* EXERCISE DETAILS *
Once the line containing "This screenshot has width=1500, height=600." is found, copy it and each subsequent line exactly. Stop at the end of the records below.

● ● ● ● ● ● ●

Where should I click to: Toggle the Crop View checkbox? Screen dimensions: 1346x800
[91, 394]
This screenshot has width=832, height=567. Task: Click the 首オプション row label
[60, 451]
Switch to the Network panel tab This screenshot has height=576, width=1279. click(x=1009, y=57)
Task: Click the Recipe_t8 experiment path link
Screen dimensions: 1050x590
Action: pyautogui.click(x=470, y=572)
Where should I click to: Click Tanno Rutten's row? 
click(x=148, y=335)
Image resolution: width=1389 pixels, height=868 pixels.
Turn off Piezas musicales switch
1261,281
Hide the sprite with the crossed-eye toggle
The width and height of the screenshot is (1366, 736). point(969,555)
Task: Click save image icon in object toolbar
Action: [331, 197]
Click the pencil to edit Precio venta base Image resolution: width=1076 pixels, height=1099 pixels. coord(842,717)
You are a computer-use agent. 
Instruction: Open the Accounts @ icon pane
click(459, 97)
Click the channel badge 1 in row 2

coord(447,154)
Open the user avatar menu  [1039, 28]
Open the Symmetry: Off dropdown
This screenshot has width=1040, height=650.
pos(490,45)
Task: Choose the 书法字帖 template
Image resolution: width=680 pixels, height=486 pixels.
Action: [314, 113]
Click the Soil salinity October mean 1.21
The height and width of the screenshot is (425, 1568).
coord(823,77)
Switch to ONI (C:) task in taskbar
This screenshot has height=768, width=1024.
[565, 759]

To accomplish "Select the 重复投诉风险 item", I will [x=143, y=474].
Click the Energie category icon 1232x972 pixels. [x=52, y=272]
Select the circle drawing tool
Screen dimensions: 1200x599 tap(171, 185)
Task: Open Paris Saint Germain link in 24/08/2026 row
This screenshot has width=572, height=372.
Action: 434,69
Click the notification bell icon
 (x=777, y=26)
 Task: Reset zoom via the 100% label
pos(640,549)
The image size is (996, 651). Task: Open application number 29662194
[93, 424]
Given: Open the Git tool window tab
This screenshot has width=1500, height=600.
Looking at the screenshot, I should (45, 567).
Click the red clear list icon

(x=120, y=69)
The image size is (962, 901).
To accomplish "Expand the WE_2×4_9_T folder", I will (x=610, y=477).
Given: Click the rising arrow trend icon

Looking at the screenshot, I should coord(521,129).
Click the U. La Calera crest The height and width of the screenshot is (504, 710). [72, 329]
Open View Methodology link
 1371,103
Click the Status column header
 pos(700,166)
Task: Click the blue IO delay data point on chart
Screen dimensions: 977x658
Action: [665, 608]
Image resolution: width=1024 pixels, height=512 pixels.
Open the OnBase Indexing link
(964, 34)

● ● ● ● ● ● ●

* SOLUTION *
This screenshot has width=1500, height=600.
Looking at the screenshot, I should (45, 567).
Click the red clear list icon

(x=120, y=69)
The image size is (962, 901).
To accomplish "Expand the WE_2×4_9_T folder", I will (x=610, y=477).
Given: Click the rising arrow trend icon

Looking at the screenshot, I should coord(521,129).
Click the U. La Calera crest The height and width of the screenshot is (504, 710). [72, 329]
Open View Methodology link
 1371,103
Click the Status column header
 pos(700,166)
Task: Click the blue IO delay data point on chart
Screen dimensions: 977x658
Action: [665, 608]
Image resolution: width=1024 pixels, height=512 pixels.
Open the OnBase Indexing link
(964, 34)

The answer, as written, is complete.